# UN Regions

**[Work in progress]**

This notebook creates a .csv file with UN geographic regions, subregions, and intermediate region information for ingestion into the Knowledge Graph.

Data source: [Statistics Division of the United Nations Secretariat](https://unstats.un.org/unsd/methodology/m49/)

Data set: [M49](https://unstats.un.org/unsd/methodology/m49/overview)

Data preparation: The Excel file downloaded from UN has features that are not compatible with Pandas. To fix this issue, download the the Excel file, load into Excel, than save again in the .xlsl format and put into this location ../../reference_data/UNSDMethodology.xlsx

Authors: Braden Riggs (bdriggs@ucsd.edu), Peter Rose (pwrose@ucsd.edu)

In [1]:
import os
from pathlib import Path
import pandas as pd

In [2]:
pd.options.display.max_rows = None  # display all rows
pd.options.display.max_columns = None  # display all columsns

In [3]:
NEO4J_IMPORT = Path(os.getenv('NEO4J_IMPORT'))
print(NEO4J_IMPORT)

/Users/peter/Library/Application Support/com.Neo4j.Relate/data/dbmss/dbms-8bf637fc-0d20-4d9f-9c6f-f7e72e92a4da/import


### UN regions, subregions, and intermediate regions

In [4]:
df = pd.read_excel("../../reference_data/UNSDMethodology.xlsx", dtype='str')
df = df[['Region Name', 'Region Code', 'Sub-region Name', 'Sub-region Code', 
         'Intermediate Region Name', 'Intermediate Region Code', 'ISO-alpha3 Code']]
df.fillna('', inplace=True)
# for now exclude region without an iso code (Channel Islands)
df = df.query("`ISO-alpha3 Code` != ''")
# Antarctica has no region code
df = df.query("`Region Name` != ''")
df.head()

Unnamed: 0,Region Name,Region Code,Sub-region Name,Sub-region Code,Intermediate Region Name,Intermediate Region Code,ISO-alpha3 Code
0,Africa,2,Northern Africa,15,,,DZA
1,Africa,2,Northern Africa,15,,,EGY
2,Africa,2,Northern Africa,15,,,LBY
3,Africa,2,Northern Africa,15,,,MAR
4,Africa,2,Northern Africa,15,,,SDN


Assign names without spaces

In [5]:
df.rename(columns={'Region Name': 'UNRegion'}, inplace=True)
df.rename(columns={'Region Code': 'UNRegionCode'}, inplace=True)
df.rename(columns={'Sub-region Name': 'UNSubRegion'}, inplace=True)
df.rename(columns={'Sub-region Code': 'UNSubRegionCode'}, inplace=True)
df.rename(columns={'Intermediate Region Name': 'UNIntermediateRegion'}, inplace=True)
df.rename(columns={'Intermediate Region Code': 'UNIntermediateRegionCode'}, inplace=True)
df.rename(columns={'ISO-alpha3 Code': 'iso3'}, inplace=True)

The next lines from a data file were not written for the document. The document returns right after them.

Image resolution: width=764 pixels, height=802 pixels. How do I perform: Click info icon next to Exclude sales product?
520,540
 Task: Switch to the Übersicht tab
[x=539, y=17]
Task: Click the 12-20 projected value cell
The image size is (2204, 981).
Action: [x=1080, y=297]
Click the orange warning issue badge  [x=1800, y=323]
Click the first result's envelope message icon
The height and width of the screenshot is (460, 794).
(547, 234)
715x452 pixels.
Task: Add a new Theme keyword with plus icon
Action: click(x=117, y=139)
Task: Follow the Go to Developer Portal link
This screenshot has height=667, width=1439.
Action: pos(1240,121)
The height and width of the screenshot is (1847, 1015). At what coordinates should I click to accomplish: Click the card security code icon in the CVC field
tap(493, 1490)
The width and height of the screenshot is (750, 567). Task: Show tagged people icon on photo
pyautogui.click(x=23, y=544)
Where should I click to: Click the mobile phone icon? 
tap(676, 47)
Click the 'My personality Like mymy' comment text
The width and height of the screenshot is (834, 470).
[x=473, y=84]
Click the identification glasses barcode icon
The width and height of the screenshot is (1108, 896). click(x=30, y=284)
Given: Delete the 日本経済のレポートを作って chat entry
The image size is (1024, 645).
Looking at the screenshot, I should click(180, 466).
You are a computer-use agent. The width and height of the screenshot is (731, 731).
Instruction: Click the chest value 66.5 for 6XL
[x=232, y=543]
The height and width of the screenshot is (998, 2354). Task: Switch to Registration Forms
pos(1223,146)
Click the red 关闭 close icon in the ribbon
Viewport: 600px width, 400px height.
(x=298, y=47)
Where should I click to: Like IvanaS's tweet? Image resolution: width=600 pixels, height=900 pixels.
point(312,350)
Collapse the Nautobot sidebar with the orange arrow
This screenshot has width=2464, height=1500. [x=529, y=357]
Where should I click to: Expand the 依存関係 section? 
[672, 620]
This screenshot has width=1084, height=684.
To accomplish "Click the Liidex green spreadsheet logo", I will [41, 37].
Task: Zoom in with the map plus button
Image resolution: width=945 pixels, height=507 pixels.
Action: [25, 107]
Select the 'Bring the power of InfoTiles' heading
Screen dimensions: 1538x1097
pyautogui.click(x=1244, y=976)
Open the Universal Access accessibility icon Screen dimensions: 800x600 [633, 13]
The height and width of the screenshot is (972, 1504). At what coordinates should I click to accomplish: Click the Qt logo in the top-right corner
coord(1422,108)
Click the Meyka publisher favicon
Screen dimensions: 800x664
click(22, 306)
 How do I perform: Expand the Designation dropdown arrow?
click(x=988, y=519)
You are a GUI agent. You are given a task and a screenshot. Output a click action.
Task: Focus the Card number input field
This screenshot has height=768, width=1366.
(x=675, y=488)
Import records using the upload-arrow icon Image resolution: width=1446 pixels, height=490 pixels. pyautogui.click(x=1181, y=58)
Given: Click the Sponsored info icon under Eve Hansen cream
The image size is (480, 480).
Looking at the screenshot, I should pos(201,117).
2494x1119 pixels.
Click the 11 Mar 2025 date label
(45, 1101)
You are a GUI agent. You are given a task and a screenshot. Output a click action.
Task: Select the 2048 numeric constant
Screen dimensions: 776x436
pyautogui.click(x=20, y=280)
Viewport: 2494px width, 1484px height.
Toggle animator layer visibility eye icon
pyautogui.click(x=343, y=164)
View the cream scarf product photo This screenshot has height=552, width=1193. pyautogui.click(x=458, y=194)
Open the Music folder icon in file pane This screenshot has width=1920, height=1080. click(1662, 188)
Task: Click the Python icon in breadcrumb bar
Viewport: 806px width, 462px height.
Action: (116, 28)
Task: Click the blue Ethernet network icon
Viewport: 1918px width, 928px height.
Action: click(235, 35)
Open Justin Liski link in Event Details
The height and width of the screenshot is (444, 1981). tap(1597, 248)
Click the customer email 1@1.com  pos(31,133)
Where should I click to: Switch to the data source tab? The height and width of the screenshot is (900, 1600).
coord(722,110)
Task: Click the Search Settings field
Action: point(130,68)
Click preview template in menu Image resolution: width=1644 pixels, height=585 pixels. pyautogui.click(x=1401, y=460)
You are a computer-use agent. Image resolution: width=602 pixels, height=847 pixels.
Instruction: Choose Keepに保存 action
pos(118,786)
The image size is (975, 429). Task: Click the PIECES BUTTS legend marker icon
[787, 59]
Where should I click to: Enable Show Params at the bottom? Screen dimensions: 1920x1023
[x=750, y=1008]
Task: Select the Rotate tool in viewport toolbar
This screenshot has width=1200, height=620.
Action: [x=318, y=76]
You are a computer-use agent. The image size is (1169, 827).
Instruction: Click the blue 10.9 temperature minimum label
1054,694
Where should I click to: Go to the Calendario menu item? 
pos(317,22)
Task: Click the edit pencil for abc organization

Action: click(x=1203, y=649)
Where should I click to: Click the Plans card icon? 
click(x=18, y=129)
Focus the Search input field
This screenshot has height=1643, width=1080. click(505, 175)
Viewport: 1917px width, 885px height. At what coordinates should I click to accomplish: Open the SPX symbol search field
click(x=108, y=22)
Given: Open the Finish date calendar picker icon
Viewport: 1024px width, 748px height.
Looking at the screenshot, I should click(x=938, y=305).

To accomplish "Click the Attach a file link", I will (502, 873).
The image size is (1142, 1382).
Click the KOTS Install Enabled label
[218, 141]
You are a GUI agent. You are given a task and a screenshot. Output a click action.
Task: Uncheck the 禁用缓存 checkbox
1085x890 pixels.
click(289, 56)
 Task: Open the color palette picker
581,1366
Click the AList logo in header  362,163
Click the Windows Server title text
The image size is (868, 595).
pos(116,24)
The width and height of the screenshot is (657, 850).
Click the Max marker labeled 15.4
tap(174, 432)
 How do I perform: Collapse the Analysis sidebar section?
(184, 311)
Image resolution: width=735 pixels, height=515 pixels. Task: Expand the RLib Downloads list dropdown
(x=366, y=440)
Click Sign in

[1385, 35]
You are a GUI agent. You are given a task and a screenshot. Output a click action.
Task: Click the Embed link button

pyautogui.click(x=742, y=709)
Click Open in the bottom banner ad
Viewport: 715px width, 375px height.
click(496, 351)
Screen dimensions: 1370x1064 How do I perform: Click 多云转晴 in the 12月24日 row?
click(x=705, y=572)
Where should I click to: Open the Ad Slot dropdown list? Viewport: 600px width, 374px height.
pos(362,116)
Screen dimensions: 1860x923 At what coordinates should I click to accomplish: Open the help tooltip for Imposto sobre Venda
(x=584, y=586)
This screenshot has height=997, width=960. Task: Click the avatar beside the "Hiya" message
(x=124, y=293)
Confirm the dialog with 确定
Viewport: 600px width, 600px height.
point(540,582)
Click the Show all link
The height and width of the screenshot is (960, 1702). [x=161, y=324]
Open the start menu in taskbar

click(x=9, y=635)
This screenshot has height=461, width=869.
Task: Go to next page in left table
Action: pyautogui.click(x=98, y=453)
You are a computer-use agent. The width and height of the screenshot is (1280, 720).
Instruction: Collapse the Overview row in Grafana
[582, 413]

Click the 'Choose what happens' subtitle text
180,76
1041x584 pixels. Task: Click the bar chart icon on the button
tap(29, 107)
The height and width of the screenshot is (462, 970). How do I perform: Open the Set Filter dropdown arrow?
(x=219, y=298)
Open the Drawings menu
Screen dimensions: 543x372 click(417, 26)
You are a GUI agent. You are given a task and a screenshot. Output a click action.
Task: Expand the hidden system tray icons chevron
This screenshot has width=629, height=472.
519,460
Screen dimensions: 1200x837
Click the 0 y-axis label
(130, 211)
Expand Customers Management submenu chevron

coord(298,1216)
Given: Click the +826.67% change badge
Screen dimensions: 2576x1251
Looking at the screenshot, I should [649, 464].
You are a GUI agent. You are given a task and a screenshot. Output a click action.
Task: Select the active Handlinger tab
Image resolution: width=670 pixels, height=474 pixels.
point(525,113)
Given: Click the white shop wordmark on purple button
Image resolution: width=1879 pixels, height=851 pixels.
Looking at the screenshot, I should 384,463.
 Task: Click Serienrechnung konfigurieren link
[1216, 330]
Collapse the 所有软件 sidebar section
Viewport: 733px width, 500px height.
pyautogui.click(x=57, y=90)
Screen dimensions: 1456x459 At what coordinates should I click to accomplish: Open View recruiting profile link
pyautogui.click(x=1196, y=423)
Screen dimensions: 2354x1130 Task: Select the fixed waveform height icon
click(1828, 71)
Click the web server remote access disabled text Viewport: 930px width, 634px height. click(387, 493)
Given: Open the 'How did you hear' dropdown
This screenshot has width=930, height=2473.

### Assign unique identifiers
Use m49 as a prefix for the M49 standard  by the Statistics Division of the United Nations Secretariat 

In [6]:
df['UNRegionCode'] = 'm49:' + df['UNRegionCode']
df['UNSubRegionCode'] = 'm49:' + df['UNSubRegionCode'] 
df['UNIntermediateRegionCode'] = 'm49:' + df['UNIntermediateRegionCode'] 

In [7]:
df.head()

Unnamed: 0,UNRegion,UNRegionCode,UNSubRegion,UNSubRegionCode,UNIntermediateRegion,UNIntermediateRegionCode,iso3
0,Africa,m49:2,Northern Africa,m49:15,,m49:,DZA
1,Africa,m49:2,Northern Africa,m49:15,,m49:,EGY
2,Africa,m49:2,Northern Africa,m49:15,,m49:,LBY
3,Africa,m49:2,Northern Africa,m49:15,,m49:,MAR
4,Africa,m49:2,Northern Africa,m49:15,,m49:,SDN


### Add missing region information (from hand-curated list)

In [8]:
additions = pd.read_csv("../../reference_data/UNRegionAdditions.csv")
additions.fillna('', inplace=True)

In [9]:
additions.tail(10)

Unnamed: 0,UNRegion,UNRegionCode,UNSubRegion,UNSubRegionCode,UNIntermediateRegion,UNIntermediateRegionCode,iso3
0,Antarctica,m49:Antarctica,,,,,ATA
1,Americas,m49:19,Latin America and the Caribbean,m49:419,,,BES
2,Americas,m49:19,Latin America and the Caribbean,m49:419,,,ANT
3,Asia,m49:142,Eastern Asia,m49:30,,,HKG
4,Asia,m49:142,Eastern Asia,m49:30,,,MAC
5,Asia,m49:142,Eastern Asia,m49:30,,,TWN
6,Europe,m49:150,Southern Europe,m49:39,,,XKX
7,Europe,m49:150,Southern Europe,m49:39,,,CSG


In [10]:
df = df.append(additions)

In [11]:
df.to_csv(NEO4J_IMPORT / "00k-UNAll.csv", index=False)  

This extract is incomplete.